The beauty of this system is in its efficiency. Competition means that only the most efficient producers will survive. What gets produced depends on what consumers demand. Everything is done voluntarily. Each party to each transaction is entering into it voluntarily. Whoever decides to opt out voluntarily does so. If the price is too high for a particular consumer, that consumer will simply choose not to participate in that particular market and use the budget for something else. If the price is too low, then it won’t get produced. Only when the demand and supply are equal will the resources of both consumers and producers be used efficiently.

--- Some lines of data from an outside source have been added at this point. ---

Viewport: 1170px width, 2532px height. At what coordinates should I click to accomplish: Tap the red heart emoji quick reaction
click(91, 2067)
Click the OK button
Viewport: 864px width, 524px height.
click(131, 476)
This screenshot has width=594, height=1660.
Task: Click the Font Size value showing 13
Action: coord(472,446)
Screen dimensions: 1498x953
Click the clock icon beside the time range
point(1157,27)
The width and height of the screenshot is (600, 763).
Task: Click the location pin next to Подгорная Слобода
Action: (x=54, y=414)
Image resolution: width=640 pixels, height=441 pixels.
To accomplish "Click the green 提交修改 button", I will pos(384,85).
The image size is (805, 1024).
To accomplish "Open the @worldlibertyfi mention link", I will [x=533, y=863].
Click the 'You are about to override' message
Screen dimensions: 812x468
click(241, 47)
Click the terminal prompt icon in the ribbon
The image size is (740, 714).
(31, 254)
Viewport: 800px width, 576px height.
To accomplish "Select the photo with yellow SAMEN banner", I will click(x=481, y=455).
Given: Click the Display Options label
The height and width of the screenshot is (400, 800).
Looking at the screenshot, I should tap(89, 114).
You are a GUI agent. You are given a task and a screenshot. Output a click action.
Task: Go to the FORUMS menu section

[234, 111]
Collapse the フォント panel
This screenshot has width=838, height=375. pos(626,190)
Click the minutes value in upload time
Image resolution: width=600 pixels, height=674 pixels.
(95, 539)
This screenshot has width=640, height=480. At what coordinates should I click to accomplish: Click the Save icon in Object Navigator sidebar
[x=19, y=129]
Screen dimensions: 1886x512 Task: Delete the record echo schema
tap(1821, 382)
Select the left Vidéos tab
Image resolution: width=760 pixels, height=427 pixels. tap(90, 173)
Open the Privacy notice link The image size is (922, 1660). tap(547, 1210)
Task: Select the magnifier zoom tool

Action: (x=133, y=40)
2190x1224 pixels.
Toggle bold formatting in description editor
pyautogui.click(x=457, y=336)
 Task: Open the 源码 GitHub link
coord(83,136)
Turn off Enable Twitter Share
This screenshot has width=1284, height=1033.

The major drawback for a socialist system is that resources will not be used efficiently, resulting in an inefficient quantity or quality of goods and services being produced. Efficient markets require that all costs be factored into the voluntary decisions to buy and sell. But by definition, a socialist system includes costs that cannot be accurately calculated. By definition, a socialist system is one in which the government owns some or all of the factors of production: the land where the production takes place, including the natural resources on the land, the equipment, machinery, and raw materials that have been previously produced but are used in the production process, and/or the labor of the employees. All of these have costs because there are many options for their use. While the resources are being used for a specific activity, they are not available to be used for a different activity. Whatever value is placed on the best alternative activity then becomes the true cost of the use of resources. Determining whether they are getting put to use most efficiently requires knowing what their costs are. In a market (capitalist) economy, each of these resources has its own market to determine their efficient price. In a socialist economy, some or all of these resources will not have a market to determine their efficient price. Instead, the government sets the price or provides the resources for “free”. For the overall economy to optimize its growth potential, and for maximizing the standard of living for the population – efficient production and pricing are necessary. That is why you will see that economic systems which are mostly capitalistic tend to have higher long-term economic growth, with more consumer choices and higher standards of living, than economic systems which are mostly socialist.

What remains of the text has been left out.